Extrait du texte:
^^^^^^^^
Il tire parti de son séjour algérien pour être un des statuaires (aucun avant lui, et par la suite très peu nombreux) à produire avec précision des types algériens, ce qui permet de le caractériser, pour la pierre, comme un des précurseurs de l’Orientalisme et, surtout, par sa fidélité aux sujets originaux, comme artiste soucieux de vraie ethnologie sans interprétation infidèle.

Le désintéressement de Louis Guillaume et le scrupuleux respect de ses engagements, font qu’il revient d’Algérie aussi pauvre qu’il y est arrivé, à la suite de la faillite de la fabrique de la Cathédrale, et qu’à sa mort il ne laisse à son fils, formé aussi sculpteur statuaire, qu’un héritage d’œuvres à terminer… Avec la consigne écrite absolue de payer ses employés rapidement et scrupuleusement. 

 

 

Buste du comte E. Guyot, Château de Versailles (1864)
Buste du comte E. Guyot, Château de Versailles (1864)

Louis Guillaume Fulconis a cependant laissé partout où il est passé le témoignage de son amitié pour les hommes et les femmes qu’il a côtoyés. À travers les pierres qui portent la marque de ses mains et les signes qu’il a tracés, il les a réunis dans l’amour auquel le portait sa foi et son caractère. Algériens, Normands, Parisiens, Provençaux ou Toulousains en ont des preuves.
^^^^^^^^
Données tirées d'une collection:
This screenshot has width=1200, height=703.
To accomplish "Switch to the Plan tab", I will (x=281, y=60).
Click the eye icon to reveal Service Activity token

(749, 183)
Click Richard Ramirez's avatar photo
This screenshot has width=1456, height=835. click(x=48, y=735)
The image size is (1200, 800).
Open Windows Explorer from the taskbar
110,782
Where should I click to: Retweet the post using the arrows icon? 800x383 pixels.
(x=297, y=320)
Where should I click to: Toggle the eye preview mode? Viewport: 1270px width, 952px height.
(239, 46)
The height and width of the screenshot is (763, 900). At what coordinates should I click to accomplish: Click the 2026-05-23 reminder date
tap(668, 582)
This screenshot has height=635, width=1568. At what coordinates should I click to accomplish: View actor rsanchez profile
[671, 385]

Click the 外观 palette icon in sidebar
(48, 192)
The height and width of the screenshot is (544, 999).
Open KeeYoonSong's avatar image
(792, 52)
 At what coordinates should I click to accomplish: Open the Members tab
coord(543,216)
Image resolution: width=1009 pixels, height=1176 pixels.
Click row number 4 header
^^^^^^^^
Consignes de l'exercice:
a. D'après le texte sur Louis Guillaume Fulconis, pourquoi revient-il d'Algérie aussi pauvre qu'à son arrivée ? Répondez en une à trois phrases.
b. Prolongez le texte sur le sculpteur Louis Guillaume Fulconis à partir de sa dernière phrase.

Réponses par consigne:
a. Il revient d'Algérie aussi pauvre qu'il y est arrivé à cause de son désintéressement et de son respect scrupuleux de ses engagements, après la faillite de la fabrique de la Cathédrale.

b.
Sa courte vie et sa modestie constante, n’ont pas empêché la considération, et plus ! l’amitié, de ceux qu’il a côtoyés, de tous pays et de tous milieux. 

Ses œuvres restent : l’État français et l’État algérien en ont classé comme monuments historiques, particulièrement ses œuvres religieuses ; le château de Versailles a acquis son buste du comte Eugène Guyot ; son buste de la princesse Mathilde est exposé au Musée d’Orsay ; son buste du vénérable Descous a rejoint les collections du Musée du Grand Orient de France ; ses bustes de Camille et de François Vincent Raspail (le grand Raspail, vauclusien de Carpentras, médecin et homme politique français) et celui d’Abraham Lincoln sont au Musée Carnavalet, sa Bayadère au Musée de Gray, son Petit Prince au musée national de la Légion d’honneur, etc.

Il a enfin formé des disciples, et transmis : à son fils Victor d’abord et notamment, sculpteur comme lui (qui poursuit et achève les travaux en cours à la mort de son père), enseignant et promoteur de l’enseignement artistique dans l’enseignement public de la IIIᵉ République de la fin du XIXe siècle.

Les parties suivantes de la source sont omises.